Under the glow of special lights, tomato plants and basil grow fast and lush. This unusual indoor garden sits atop two fish tanks where six freshwater tilapia swim, and the nutrient-rich water from the tanks is circulated through the hydroponic system feeding the plants’ roots.

This is the newest project at the Urban Farm Fermentory in Portland, which has grown considerably since I wrote about the budding business last July.

Right now, the focus of the tilapia project is on breeding the fish, which so far have produced more than 200 fry.

Once the weather warms up, the operation will be expanded and moved out back, where an innovative urban garden built over an old rail spur is beginning to come back to life.

“In the summer, all our plants will be grown off the fish waste,” said Eli Cayer, who runs the business with David Homa. “We’re looking for restaurants who want to partner with us.”

In addition to providing fertilizer for the garden, Cayer and Homa intend to sell the fish for food. What they’d like to do is find eateries that want fish and a fish tank, which could be replenished as the tilapia are consumed.


Such an arrangement will save the UFF from building a processing facility, and will allow diners to eat fish so fresh that is was plucked from the water only moments before it was cooked.

Not only are the fish being locally produced, because the water and solids will be used as fertilizer, the operation avoids the water pollution pitfalls of fish farms situated in the ocean or freshwater bodies.
However, as Cayer points out, the tilapia project “is a very small piece of everything we’re doing.”

Around town, the company has become known for its UFF Culture brand hard cider that is served on tap at restaurants and bars including Novare Res, Empire Dine and Dance, Port City Music Hall and the Pepperclub. It comes in two varieties: Homa, which is infused with hops, and Baby Jimmy, which is aged in old Jim Beam barrels.

By the end of the month, a very limited run of 1,500 bottles of Baby Jimmy will show up on store shelves. The bottles will retail for $13 or $14.

Summer will bring the UFF’s first meads to market. These will include seasonal varieties and special herb-infused blends.

“We’re also looking into contract fermentation,” Cayer said. “We have a mead maker and a cider maker we’re talking with.”

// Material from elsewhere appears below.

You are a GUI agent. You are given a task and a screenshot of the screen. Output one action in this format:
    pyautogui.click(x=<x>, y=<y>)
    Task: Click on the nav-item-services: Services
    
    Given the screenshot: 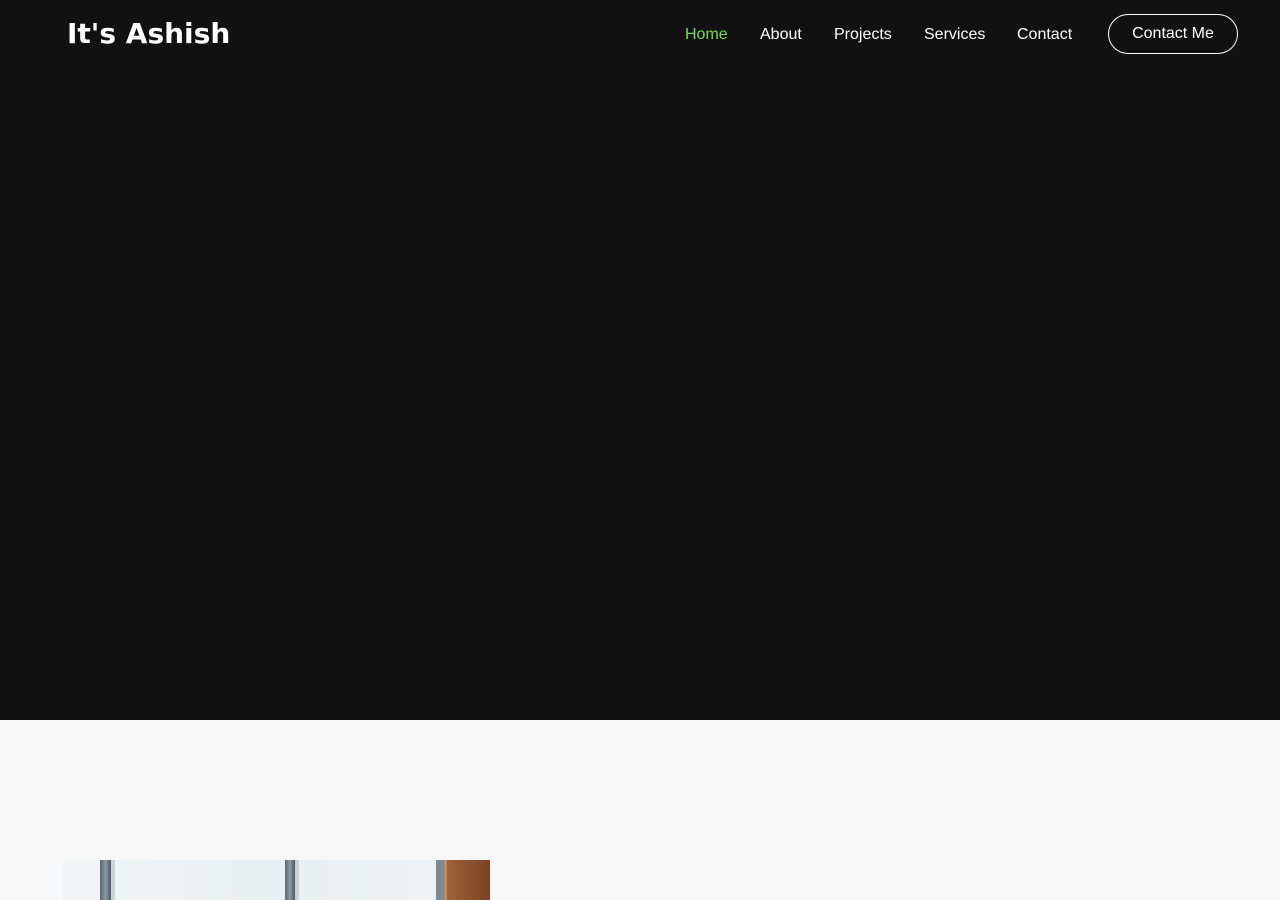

Another product coming out of the UFF is its line of herb-infused raw honey. Varieties include hyssop, lavender, thyme and rosemary.

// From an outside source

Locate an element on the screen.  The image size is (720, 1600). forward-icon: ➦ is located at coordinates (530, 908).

“The honey has been taking off,” Cayer said. “We went down to the (New England Food Show in Boston), and people were flipping out over our honey.”

Such strong demand means that supply is running low, but Cayer said they plan to crank up production this season. The UFF also is selling raw Maine varietal honeys, such as blueberry blossom and cranberry blossom. The infused honeys sell for $12 to $15 each, and the varietal honeys sell for $7 to $9 each.

In February, the UFF hosted a weeklong series of events focused on foraging for and growing mushrooms. Interest in the program was so strong that many had to be turned away for lack of space.

During the event, mushroom expert David Spahr showed the group how to grow oyster mushrooms in a medium of straw and coffee grounds. When the event wrapped up, the UFF was left with a number of these inoculated cultures, and intends to sell the mushrooms this summer.

Other products Cayer and Homa may offer in the future include unpasteurized apple cider vinegar and herbal teas mixed with wild-harvested chaga mushrooms.


Come summer, the UFF is planning to host a farmers market of sorts on Sundays at its location on Anderson Street, and will rent a day table at the Wednesday farmers market in Monument Square.

And Cayer and Homa are always on the lookout for new ideas to explore and new people to partner with.

The tilapia project is an example of the ear-to-the-ground nature of the business. One night while Cayer was serving the UFF’s hard cider at an event, he met and began chatting with marine biologist Tyler Gaudet. As a result of that chance meeting, Gaudet, who has a license to farm tilapia, transferred the paperwork to the UFF’s location and is heading up the project.

“A little piece pops out of the community, and if it fits the Ferm mold, we plug it in,” Cayer said. “Who knows who we’re going to run into next. We’re open to it.”